Rimasero in silenzio per il resto del tragitto. L’alloggio della cerusica era una piccola stanzetta alla base del mastio, comunicante con gli ambienti adibiti a piccolo spedale, al momento per fortuna privo di feriti. Misurava poco più di quattro passi ed era arredata con una rustica branda, un tavolinetto su cui teneva poggiati i suoi testi medici e i suoi attrezzi da cerusico, un catino con una brocca per le abluzioni (un lusso garantito solo agli ufficiali) e una cassapanca, chiusa, che Cristilde teneva rigorosamente più lontano possibile dal letto. C’era una piccola finestrella strombata, che garantiva un minimo di illuminazione naturale nelle ore diurne, e che adesso faceva penetrare nella stanza i raggi argentei della luna.
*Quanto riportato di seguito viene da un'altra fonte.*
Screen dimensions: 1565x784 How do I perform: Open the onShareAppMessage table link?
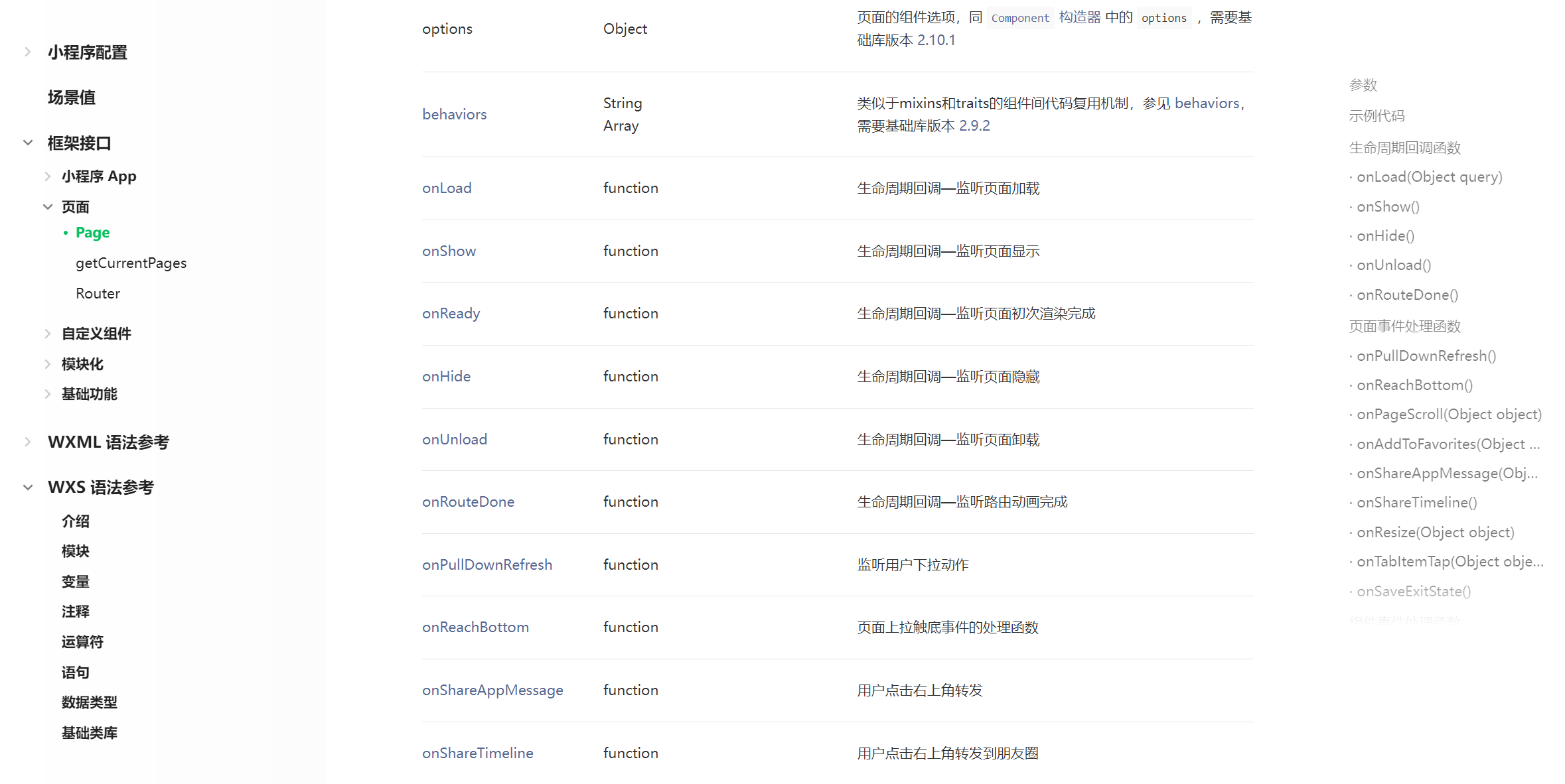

Cristilde non si curò di accendere la lampada a olio e, con un ultimo sforzo, adagiò Ottavia sulla branda. La donna aveva già gli occhi chiusi e, dopo pochi attimi, prese a russare sommessamente. Doveva essere esausta per il lungo viaggio per arrivare fin lì, o in preda ai fumi dell’alcool, o, cosa più probabile, entrambe.

La cerusica rimase a osservarla, incerta sul da farsi. Avrebbe potuto dormire in terra, le era capitato più volte durante la sua vita militare, oppure mettersi a ristudiare qualche trattato anatomico a lume di candela. La verità era che dubitava di riuscire ad addormentarsi o a concentrarsi con la presenza di quella donna nella stanza.

Ottavia si mosse nel sonno. Prese a mugolare e un nome le affiorò con un gemito alle labbra: – Amanyta…

Cristilde uscì dalla stanza e richiuse delicatamente la porta alle sue spalle per non svegliarla.